2

So I am stuck in a corner, I have a storage project that is limited to 24 spindles, and requires heavy random Write (the corresponding read side is purely sequential). Needs every bit of space on my Drives, ~13TB total in a n-1 raid-5, and has to go fast, over 2GB/s sort of fast.

The obvious answer is to use a Stripe/Concat (Raid-0/1), or better yet a raid-10 in place of the raid-5, but that is disallowed for reasons beyond my control. So I am here asking for help in getting a sub optimal configuration to be as good as it can be.

The array built on direct attached SAS-2 10K rpm drives, backed by a ARECA 18xx series controller with 4GB of cache. 64k array stripes and an 4K stripe aligned XFS File system, with 24 Allocation groups (to avoid some of the penalty for being raid 5).

The heart of my question is this: In the same setup with 6 spindles/AG's I see a near disk limited performance on the write, ~100MB/s per spindle, at 12 spindles I see that drop to ~80MB/s and at 24 ~60MB/s.

I would expect that with a distributed parity and matched AG's, the performance should scale with the # of spindles, or be worse at small spindle counts, but this array is doing the opposite.

What am I missing ?

Should Raid-5 performance scale with # of spindles ?

Many thanks for your answers and any ideas, input, or guidance.

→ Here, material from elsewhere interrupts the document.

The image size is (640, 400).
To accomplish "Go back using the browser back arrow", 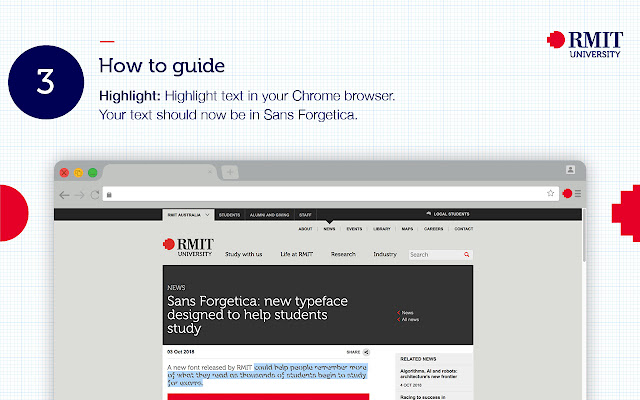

--Bill Edit: Improving RAID performance The other relevant thread I was able to find, discusses some of the same issues in the answers, though it still leaves me with out an answer on the performance scaling.

Bill N.
  • 123

3 Answers3

6

ANY RAID 5 is sub-optimal, a 24-disk R5 array is just beyond stupid, I don't mean to be rude but most hardware array controllers won't let you create a 24 disk R5 array, think of how much data you may be losing without even knowing it. Also if you're doing any amount of any type of writing RAID5 or 6 aren't the way forward, in fact adding more spindles is likely to just slow things down.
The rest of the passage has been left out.